La littérature de langue amharique va prendre aussitôt la relève, puisqu’elle naît en 1855, au moment où le Négus Théodoros arrive au pouvoir. Désireux de moderniser son pays, il favorise la diffusion de textes bilingues et encourage le développement de l’imprimerie. A la génération suivante, apparaît un type nouveau d’écrivain : éthiopien de culture classique, mais jugeant cette littérature de clercs austère et fermée, s’ouvrant au contraire à l’Europe et au monde moderne ; tels deux auteurs : Afä Wäq (ou Afework), italophile, auteur d’ouvrages didactiques et du premier roman africain (1909), et Herouy Waldä Séllassé, romancier et grand voyageur. Pour conclure sur une note pittoresque, M. Rouaud a lu une page du premier roman écrit en amharique (Tobia) et dont le style fleuri fait penser à notre litttérature 1900 ainsi qu’aux Vies de Saints écrites par les descendants de la Reine de Saba.

 

[225] Mercredi 14 mai 1997
Thomas de Quincey et le poème en prose
Robert Smadja, professeur de littérature comparée à l'Université d'Orléans

Le dessein du conférencier était de montrer — à partir de deux œuvres de l’écrivain anglais, l’une fort célèbre, Les Confessions d’un mangeur d’opium, l’autre plus tardive et moins connue, conçue comme une suite des Confessions et intitulée Suspiria de profundis — l’évolution du simple récit poétique vers le véritable poème en prose, ainsi que d’établir une comparaison avec le genre cultivé en France, notamment par Aloysius Bertrand et Baudelaire, lequel s’inspira beaucoup de Quincey.
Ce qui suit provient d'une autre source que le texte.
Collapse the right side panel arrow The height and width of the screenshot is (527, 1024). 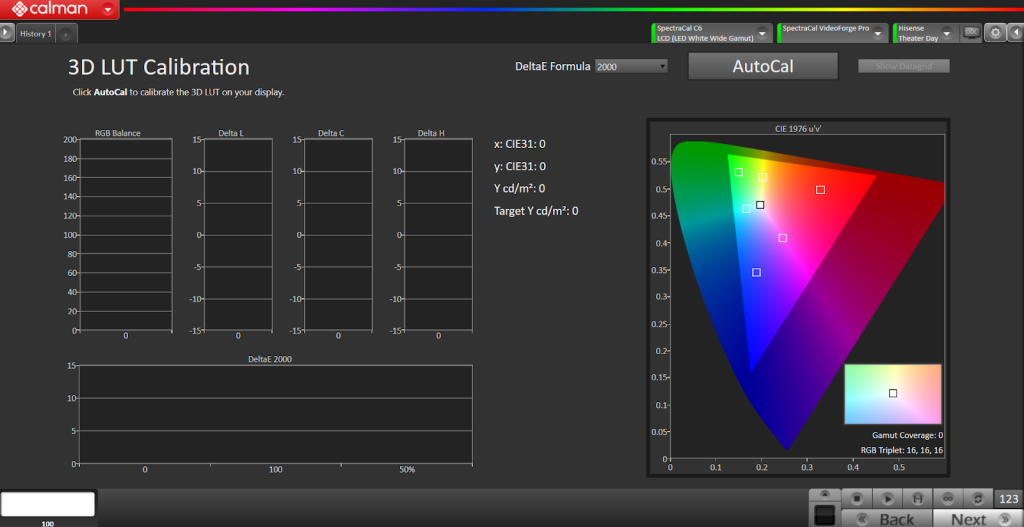[x=1015, y=33]
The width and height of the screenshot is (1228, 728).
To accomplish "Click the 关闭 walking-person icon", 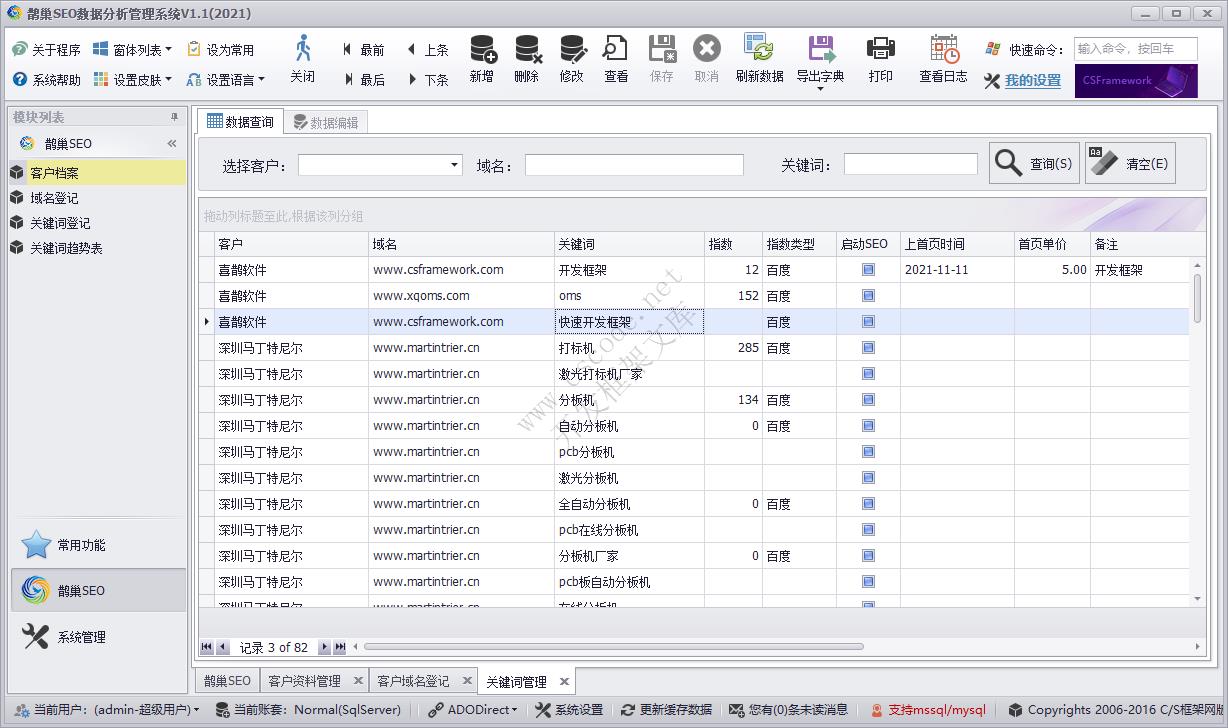I will [x=302, y=49].
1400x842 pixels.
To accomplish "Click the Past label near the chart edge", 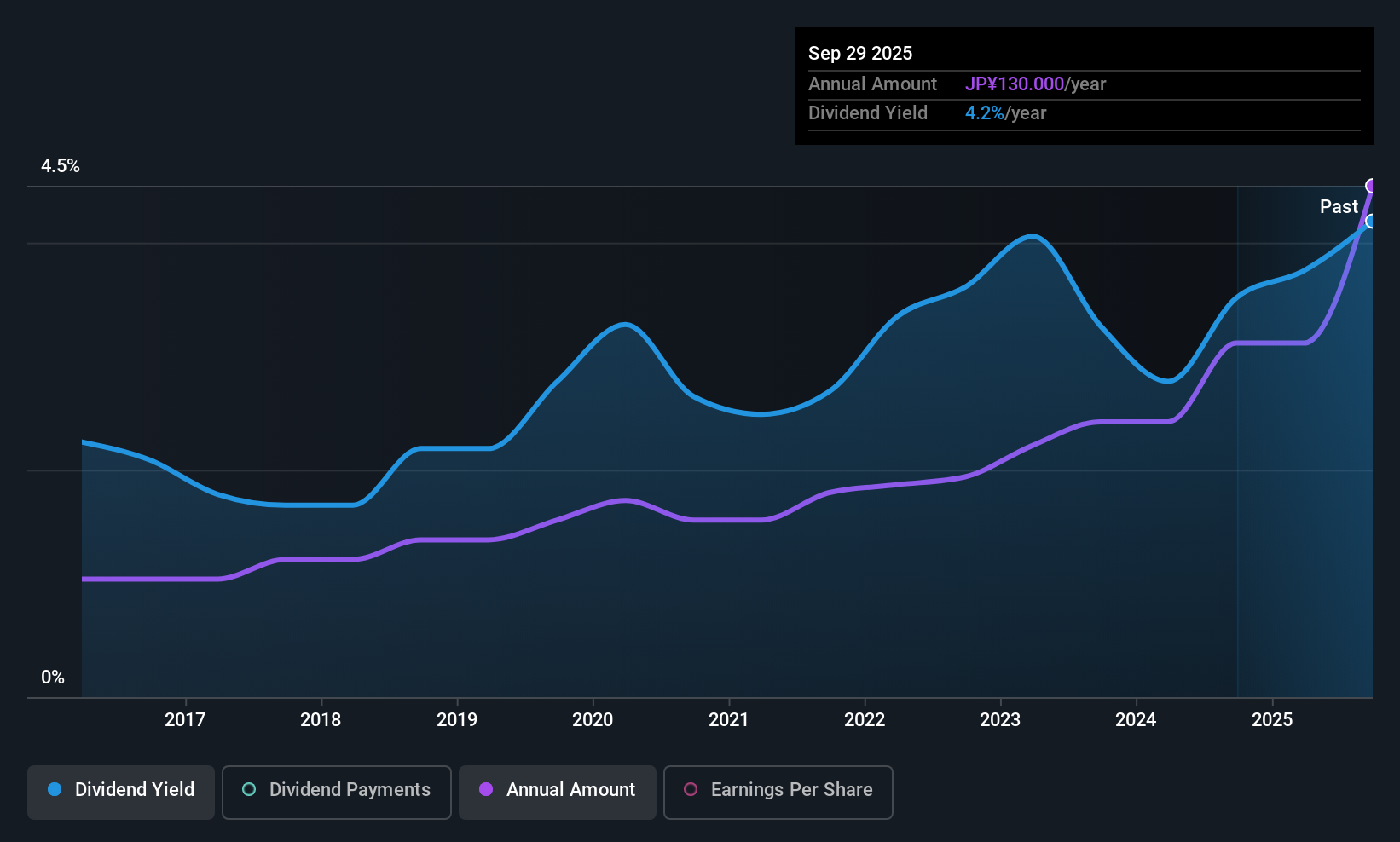I will click(1339, 206).
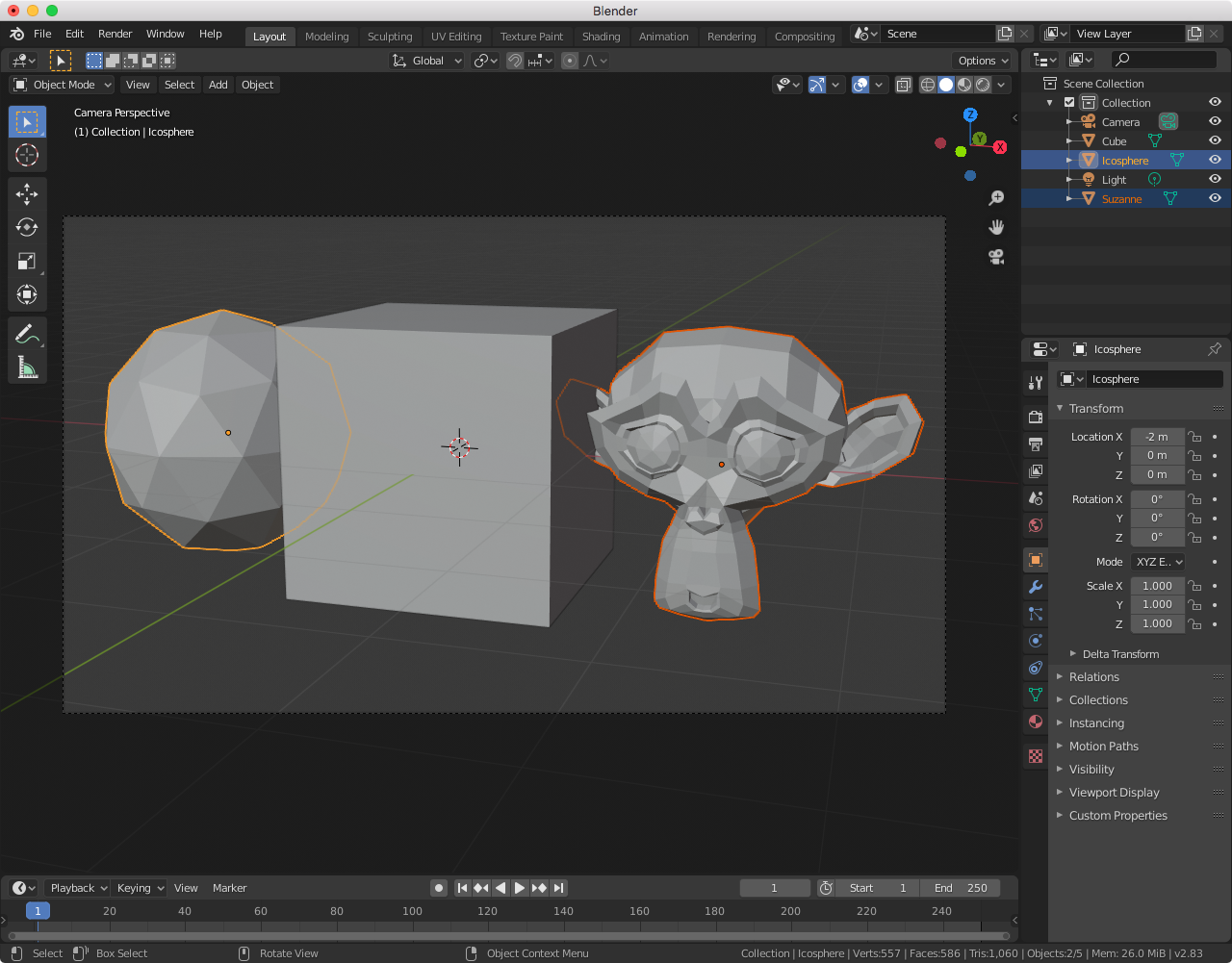
Task: Click the Options button in header
Action: click(983, 61)
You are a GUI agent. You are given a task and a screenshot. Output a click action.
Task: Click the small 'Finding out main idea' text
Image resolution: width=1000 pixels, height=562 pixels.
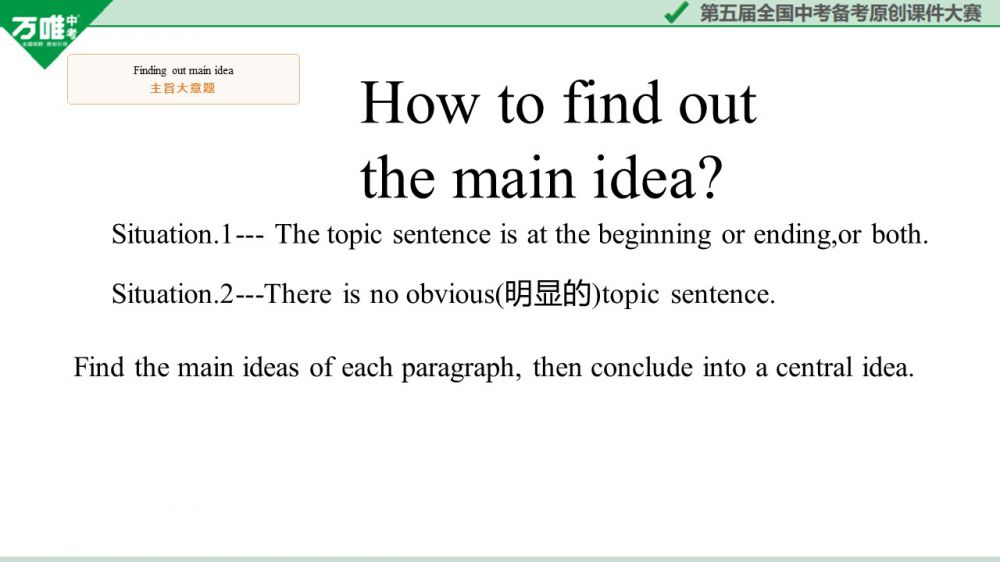pyautogui.click(x=183, y=71)
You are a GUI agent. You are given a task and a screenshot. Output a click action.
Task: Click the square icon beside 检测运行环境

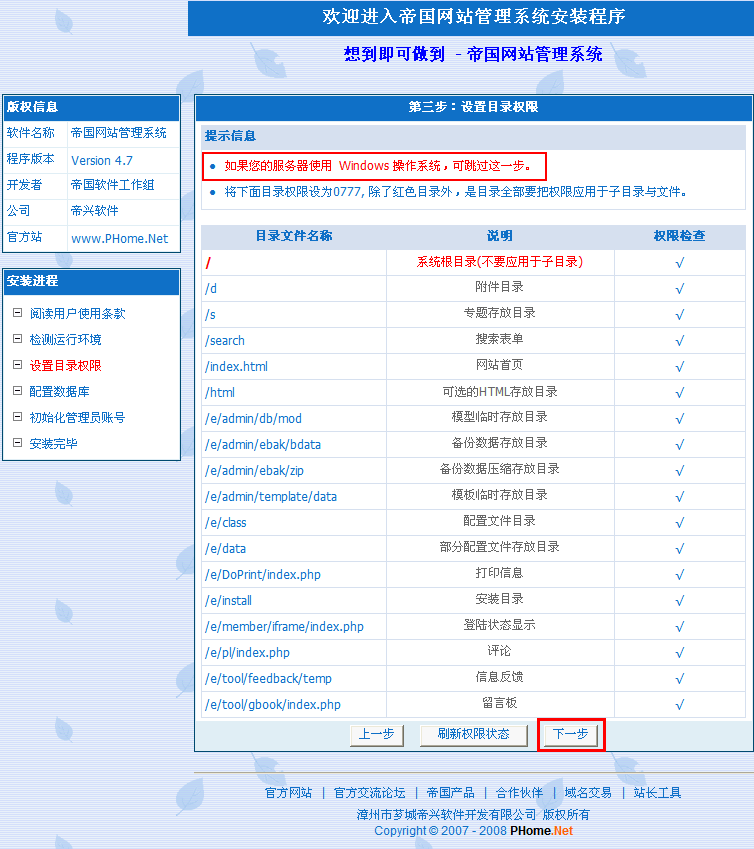click(17, 339)
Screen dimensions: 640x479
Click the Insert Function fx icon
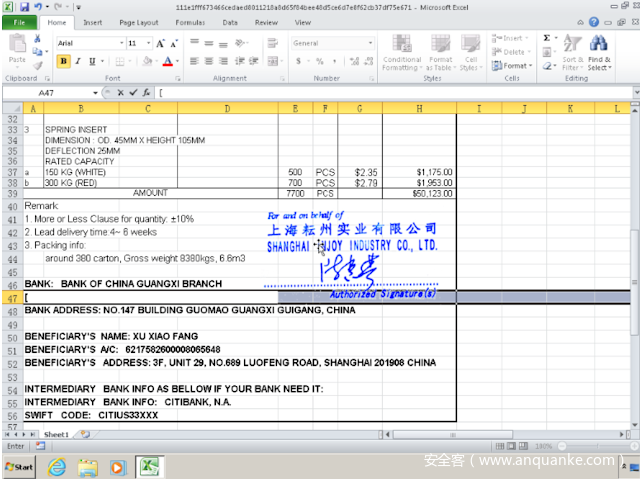146,92
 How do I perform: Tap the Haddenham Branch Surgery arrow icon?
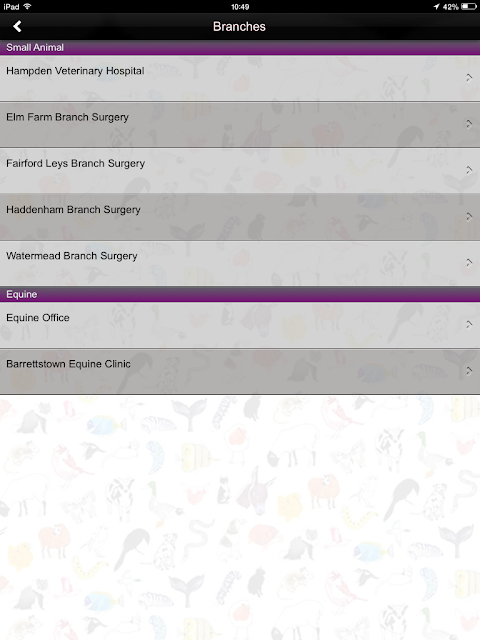coord(469,216)
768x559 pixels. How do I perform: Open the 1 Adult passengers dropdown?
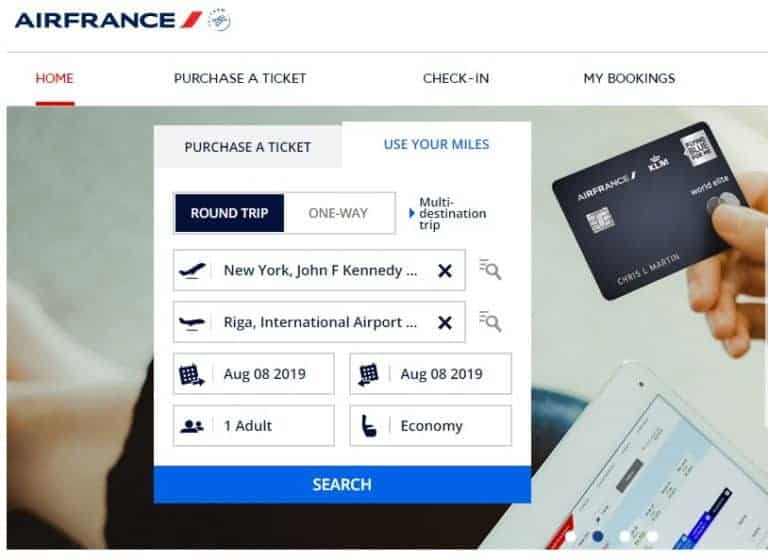coord(254,426)
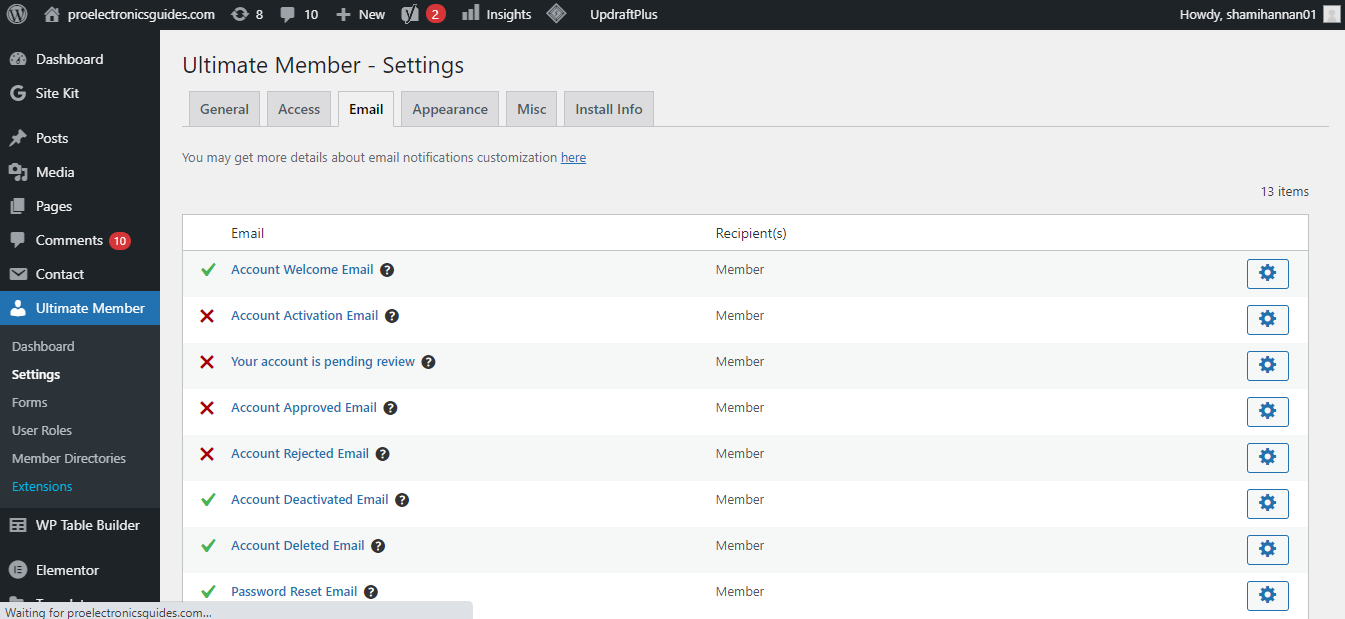Open the Account Deactivated Email link
Image resolution: width=1345 pixels, height=619 pixels.
309,500
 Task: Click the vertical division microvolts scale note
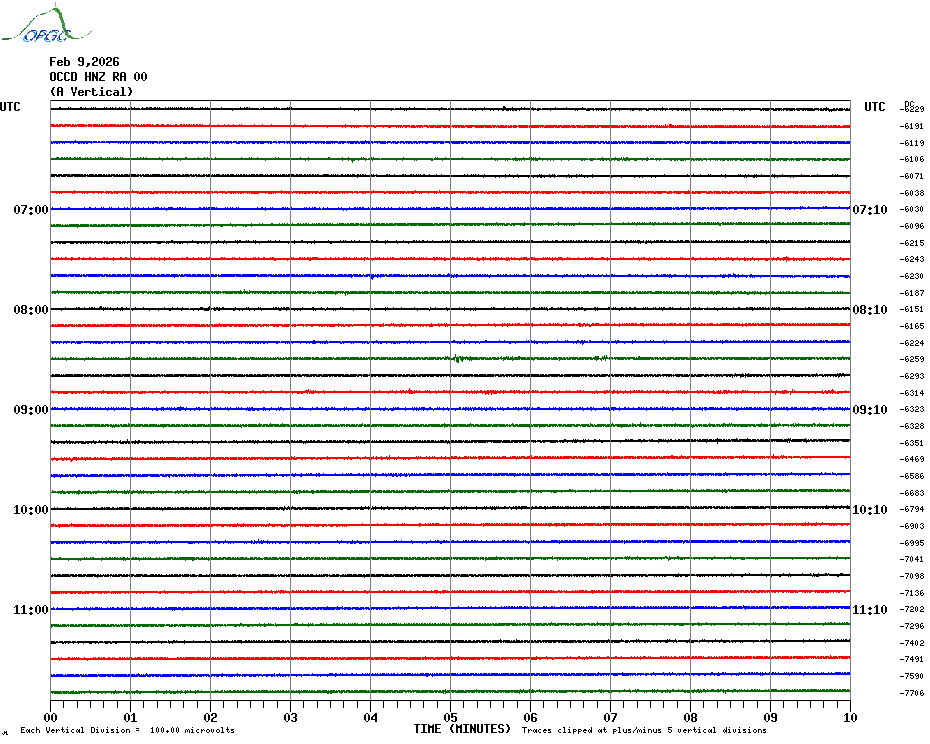point(127,730)
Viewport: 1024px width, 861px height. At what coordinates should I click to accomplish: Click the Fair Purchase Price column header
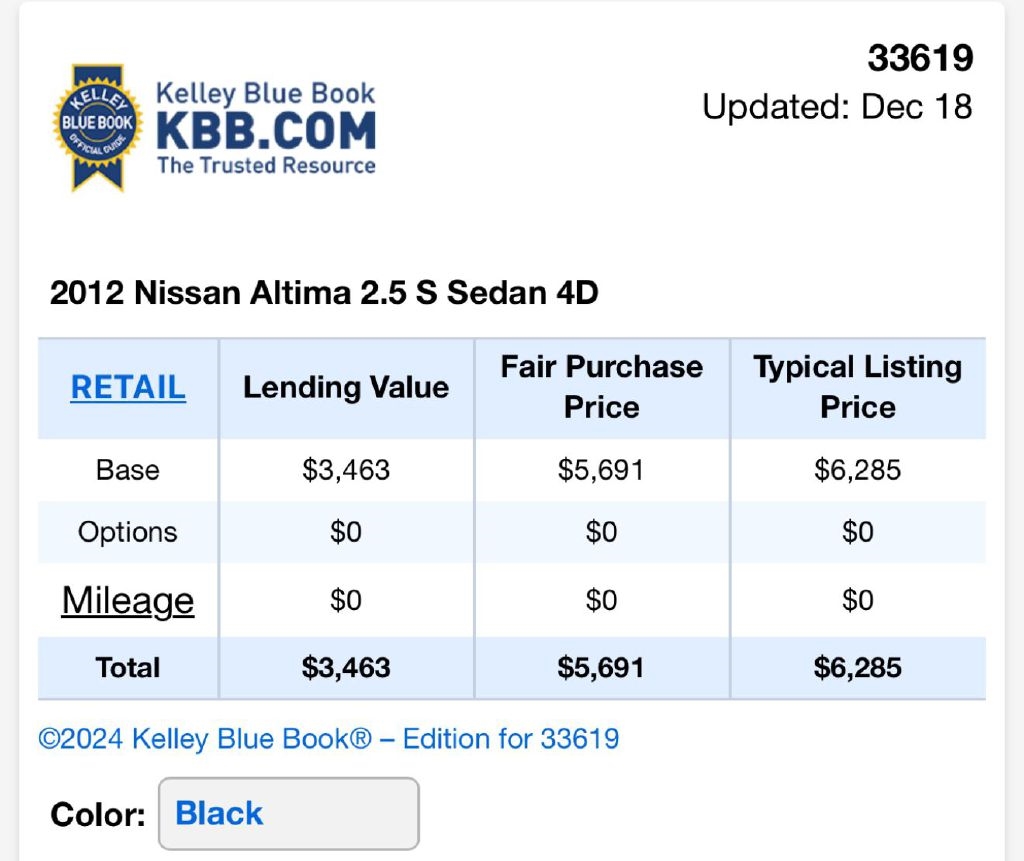(x=601, y=387)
Les Confessions d’un mangeur d’opium, écrites en 1821 par le familier des poètes lakistes, qui fut par ailleurs un grand helléniste, se présentent d’abord comme un récit véridique et autobiographique, une relation de la vie et de l’aventure intérieure. De Quincey a inséré une étude des effets de la drogue entre deux éléments : un récit à la première personne et une exploration de l’imaginaire, c’est-à-dire une nouvelle voie poétique. Cela explique une double postérité de l’auteur à l’étranger : littéraire, avec Baudelaire, Michaux, Jünger, et scientifique avec des écrits médicaux, comme ceux de Joseph Moreau de Tours, alors qu’en Angleterre on note, à part William Blake, une grande pauvreté du poème en prose. Les Confessions constituent une triple quête, celle de l’émancipation du narrateur vis-à-vis de la dépendance de l’opium, celle de la vérité psychologique, et surtout une quête perpétuelle du souvenir, que le conférencier qualifie savamment d’« immense anamnèse », en quelque sorte un retour obligé à « l’inguérissable enfance », selon le mot de Sartre. Cette œuvre contient tous les traits caractéristiques du récit poétique, selon la classification de Jean-Yves Tadié : une relation autobiographique, relativement brève, à l’intrigue linéaire, avec des effets stylistiques, des personnages schématisés évoluant dans un espace urbain, sans description naturaliste. Il faut y ajouter un certain nombre de thèmes : celui, récurrent, de la coupure ou de la séparation (la mort de la sœur étant liée à la perte de l’enfance, ce qui autorise une lecture psychanalytique de l’œuvre), celui de la misère et de l’errance, celui de la ville, repris par Edgar Poe et Baudelaire, celui de la prostituée sublime et secourable, avatar de la sœur disparue. A signaler aussi un aspect propre de la temporalité, voisin de la vision proustienne, où le temps du récit reste toujours décalé par rapport au temps de l’histoire. M. Smadja insiste sur le lien poétique entre ces thèmes : un halo affectif, un traitement élégiaque, des éléments stylistiques, une certaine composition musicale, et surtout les visions oniriques provoquées par la drogue ; dont nous avons eu deux exemples remarquables évoquant Lautréamont et Michaux. « Il y a dans les Confessions des moments d’incandescence poétique qui illuminent l’œuvre, mais il ne faut pas les détacher de l’ensemble, ni de la totalité stylistique et thématique, ni de la vision globale d’une vie ».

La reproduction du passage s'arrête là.